Please let me know if you need any additional details about the simulation. 

Thank you.

Best,

H.M

Schematics.png

[Kyle]

Ansys staff are not permitted to download attachments from ALF posts, so I can't see your images. Could you please insert them directly into your post (for example, copy and paste them in)?
I would guess that the issue is with the FDTD simulation, the STACK results should be pretty reliable. Some possible causes of inaccurate FDTD results in this case would be:
Mesh isn't fine enough to resolve the layer thicknesses
FDTD uses a fit to the material data, while by default STACK uses an interpolation of the material data. To match the FDTD results, you can use getfdtdindex in the STACK script instead of getindex to use the same material data in STACK that you're using in FDTD
This example has more details on these issues: FDTD vs stackdipole - halfspace emission in a multilayer stack.
If the dipole is in a dispersive medium or the mesh size is very small (~wavelength/1000), you may also need to use a box of monitors around the dipole to measure the emitted power instead of using the automatic Purcell factor calculation.

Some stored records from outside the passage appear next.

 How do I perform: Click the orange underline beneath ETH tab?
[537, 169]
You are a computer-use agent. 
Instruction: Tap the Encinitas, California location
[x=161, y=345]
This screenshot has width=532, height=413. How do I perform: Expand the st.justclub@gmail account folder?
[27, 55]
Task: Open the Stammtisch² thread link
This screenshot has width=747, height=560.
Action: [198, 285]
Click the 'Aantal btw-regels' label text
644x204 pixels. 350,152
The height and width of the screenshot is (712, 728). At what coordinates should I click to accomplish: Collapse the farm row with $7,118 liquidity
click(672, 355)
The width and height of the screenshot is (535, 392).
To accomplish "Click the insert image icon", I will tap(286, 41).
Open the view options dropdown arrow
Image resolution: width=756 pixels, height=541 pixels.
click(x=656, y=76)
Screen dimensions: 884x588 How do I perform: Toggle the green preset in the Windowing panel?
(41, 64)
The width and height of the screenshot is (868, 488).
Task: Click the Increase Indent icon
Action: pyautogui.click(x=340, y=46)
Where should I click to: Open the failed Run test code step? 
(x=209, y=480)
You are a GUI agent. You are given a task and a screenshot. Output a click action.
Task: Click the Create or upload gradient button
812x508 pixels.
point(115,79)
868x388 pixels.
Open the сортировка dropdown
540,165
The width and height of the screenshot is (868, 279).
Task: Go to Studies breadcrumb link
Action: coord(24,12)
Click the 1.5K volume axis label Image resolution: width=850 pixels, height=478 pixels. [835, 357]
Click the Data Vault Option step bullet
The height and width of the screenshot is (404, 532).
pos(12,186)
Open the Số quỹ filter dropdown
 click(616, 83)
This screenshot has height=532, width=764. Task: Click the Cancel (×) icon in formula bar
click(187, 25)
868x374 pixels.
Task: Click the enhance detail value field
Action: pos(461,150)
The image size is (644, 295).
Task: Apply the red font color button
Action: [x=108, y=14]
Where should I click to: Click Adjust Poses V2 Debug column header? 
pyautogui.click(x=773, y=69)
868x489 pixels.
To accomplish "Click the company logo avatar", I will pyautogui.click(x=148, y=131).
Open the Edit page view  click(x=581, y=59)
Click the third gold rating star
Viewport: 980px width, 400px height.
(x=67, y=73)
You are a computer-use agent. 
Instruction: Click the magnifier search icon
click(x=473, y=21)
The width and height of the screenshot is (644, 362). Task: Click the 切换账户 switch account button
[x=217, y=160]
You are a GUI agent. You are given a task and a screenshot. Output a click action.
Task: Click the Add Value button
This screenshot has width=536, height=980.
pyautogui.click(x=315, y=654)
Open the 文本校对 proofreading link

See these pages for more information:
Purcell factor of a microdisk
dipolepower
Fluorescence enhancement

[Haridas]

Hi @kjohnson
Thank you for your reply. Please see the schematics and plots below. The FDTD simulations were done in 3D, where the layers span 6 microns in X and Y direction and extended through the PML layers placed at 4 microns. The FDTD simulations in 2D also showed Purcell values less than 1 at longer wavelength. I have used high resolution meshing (Mesh accuracy 8 with non uniform meshing) and also tried including a mesh override region around the structure , but there was no change in the simulation results. I have also checked the stack simulation using the getfdtdindex command for the ITO layer and did not observe any considerable change the Purcell values. Looking forward to your suggestions and please let me know if you need any other information.

[Kyle]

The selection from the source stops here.